What to work on -
For this exercise, reproduce the entries below exactly, but only from the line containing "Open input file" through the line containing "Instruction: Select the Competency layer icon", both included.

Information given -
******************************

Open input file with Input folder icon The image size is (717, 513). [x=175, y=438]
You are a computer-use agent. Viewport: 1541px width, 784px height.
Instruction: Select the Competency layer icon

******************************

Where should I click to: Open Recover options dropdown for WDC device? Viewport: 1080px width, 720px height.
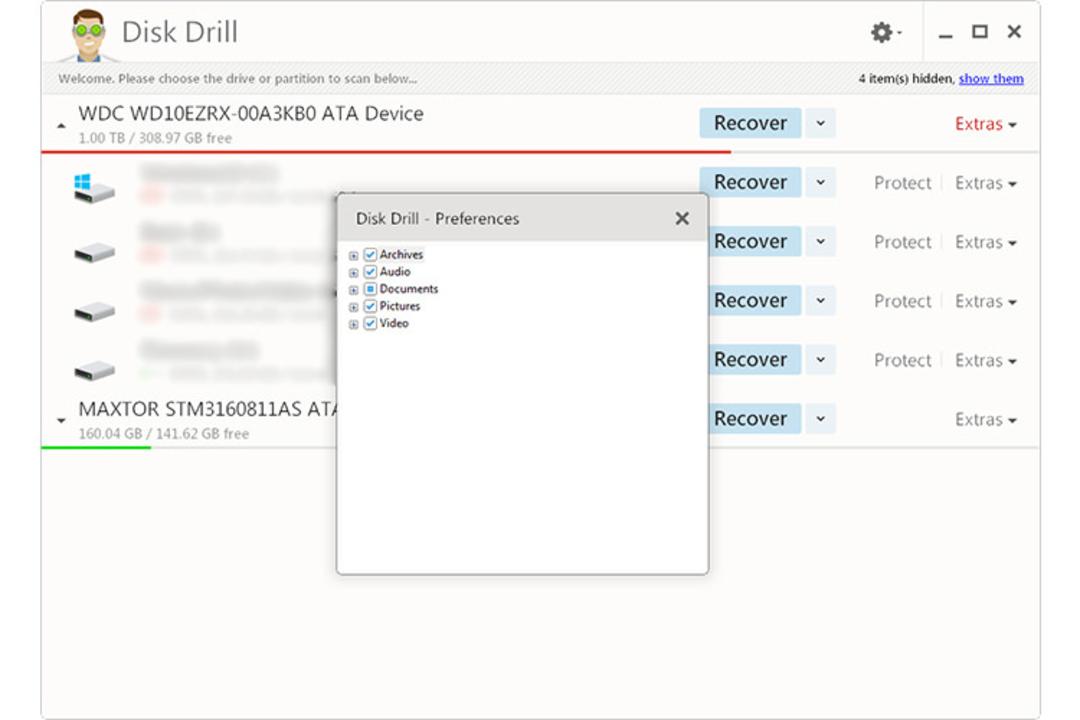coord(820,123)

******************************

Expected answer -
Open input file with Input folder icon The image size is (717, 513). [x=175, y=438]
You are a computer-use agent. Viewport: 1541px width, 784px height.
Instruction: Select the Competency layer icon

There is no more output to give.